Clone-95, 96 are known for uniform fruit set under cooler bloom conditions, higher number of moderate to large berries however with more flavor-concentrated clusters. Rich, fine and well balanced wine.
Clone – 809, 77 have highly aromatic fruit flavor; clone – 809 has orange blossom aroma with musque undertone and does well with cold tank fermentation.
Clone – 75, 78, 121, 124, 125 and 277 are more vigorous but high yielding clones with very good quality wines.
California Clones: Also known as Wente Clones, most of them have origins (cuttings) from Wente Vineyards, Livermore, CA. The planting material was further selected and cleaned (of pathogens and viruses) by University of California’s Foundation Plant Services, (FPS).
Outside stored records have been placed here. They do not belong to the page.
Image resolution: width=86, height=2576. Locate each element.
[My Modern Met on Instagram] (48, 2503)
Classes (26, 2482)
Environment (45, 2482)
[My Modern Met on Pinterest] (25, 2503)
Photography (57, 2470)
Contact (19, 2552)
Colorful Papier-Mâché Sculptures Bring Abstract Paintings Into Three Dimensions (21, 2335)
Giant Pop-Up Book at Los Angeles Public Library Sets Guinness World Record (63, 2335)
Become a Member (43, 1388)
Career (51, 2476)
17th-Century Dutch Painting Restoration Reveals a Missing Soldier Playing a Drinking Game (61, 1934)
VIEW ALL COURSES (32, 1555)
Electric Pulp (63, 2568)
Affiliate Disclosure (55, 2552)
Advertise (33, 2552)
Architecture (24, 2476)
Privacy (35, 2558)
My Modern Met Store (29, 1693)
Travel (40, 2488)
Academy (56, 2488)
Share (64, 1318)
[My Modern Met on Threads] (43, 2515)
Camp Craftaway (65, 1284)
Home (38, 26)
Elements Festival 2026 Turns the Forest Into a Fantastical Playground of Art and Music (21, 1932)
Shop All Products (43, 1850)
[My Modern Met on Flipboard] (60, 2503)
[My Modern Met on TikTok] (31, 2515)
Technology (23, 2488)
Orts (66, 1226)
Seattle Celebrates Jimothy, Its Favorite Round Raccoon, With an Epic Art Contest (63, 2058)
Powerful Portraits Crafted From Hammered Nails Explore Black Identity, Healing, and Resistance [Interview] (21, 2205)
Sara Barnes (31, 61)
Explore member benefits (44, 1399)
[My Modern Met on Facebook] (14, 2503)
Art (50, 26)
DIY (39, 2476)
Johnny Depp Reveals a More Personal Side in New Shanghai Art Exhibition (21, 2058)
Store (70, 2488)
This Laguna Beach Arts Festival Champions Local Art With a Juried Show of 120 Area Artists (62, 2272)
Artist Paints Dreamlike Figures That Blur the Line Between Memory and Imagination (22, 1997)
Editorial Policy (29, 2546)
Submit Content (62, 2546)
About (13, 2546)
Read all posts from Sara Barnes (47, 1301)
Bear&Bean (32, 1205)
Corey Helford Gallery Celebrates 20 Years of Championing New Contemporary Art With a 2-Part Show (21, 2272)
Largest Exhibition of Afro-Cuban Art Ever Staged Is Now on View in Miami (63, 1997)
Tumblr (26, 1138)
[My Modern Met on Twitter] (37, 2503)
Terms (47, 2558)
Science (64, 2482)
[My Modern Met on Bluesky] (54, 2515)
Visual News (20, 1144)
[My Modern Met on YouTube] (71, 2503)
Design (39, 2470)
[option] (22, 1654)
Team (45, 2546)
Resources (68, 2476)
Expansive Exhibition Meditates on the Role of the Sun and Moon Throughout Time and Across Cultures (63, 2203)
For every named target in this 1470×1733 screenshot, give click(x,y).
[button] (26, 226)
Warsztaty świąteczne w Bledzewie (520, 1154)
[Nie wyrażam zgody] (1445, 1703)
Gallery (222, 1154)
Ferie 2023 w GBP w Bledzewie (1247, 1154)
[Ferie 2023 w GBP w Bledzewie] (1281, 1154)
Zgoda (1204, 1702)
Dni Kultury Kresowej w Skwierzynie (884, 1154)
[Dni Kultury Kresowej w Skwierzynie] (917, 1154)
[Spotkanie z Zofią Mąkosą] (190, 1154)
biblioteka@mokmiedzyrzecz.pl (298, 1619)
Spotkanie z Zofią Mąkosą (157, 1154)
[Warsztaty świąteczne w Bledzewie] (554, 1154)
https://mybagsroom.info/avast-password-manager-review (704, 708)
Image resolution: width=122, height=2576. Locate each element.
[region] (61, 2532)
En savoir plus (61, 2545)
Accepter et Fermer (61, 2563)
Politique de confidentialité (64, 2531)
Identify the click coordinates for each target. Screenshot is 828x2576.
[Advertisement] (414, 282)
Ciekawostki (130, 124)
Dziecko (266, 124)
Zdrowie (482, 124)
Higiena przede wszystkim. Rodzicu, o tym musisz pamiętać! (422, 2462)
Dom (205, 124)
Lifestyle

Clone – 17 produces consistently high quality wines with an excellent green apple flavor, and full bodied, roundish and fleshy characters. Good with Malolactic fermentation, shows off new wood characters.
FSP 15 also known as ‘Prosser clone’ came after many years of variety trial in Prosser, WA. Known to be sour-rot and rot resistant, projected to be ideal for cool climates.
Remember that there is no such thing as the perfect clone, as the same clone responds differently based on a site’s environments which includes soil, local climate, and cultural practices. For example, two blocks of grapes from same clone and same site, however picked 2-3 weeks apart could have very different sugar levels and resulting wine flavors.
Figure 1. Favorite Varietals by percentage of Respondents. Responses to the question: “What are some of your favorite wine varietals? Check all that apply.” 2015 Survey of American Wine Consumer Preferences by Liz Thach, MW and K. Chang, Sonoma State Uni.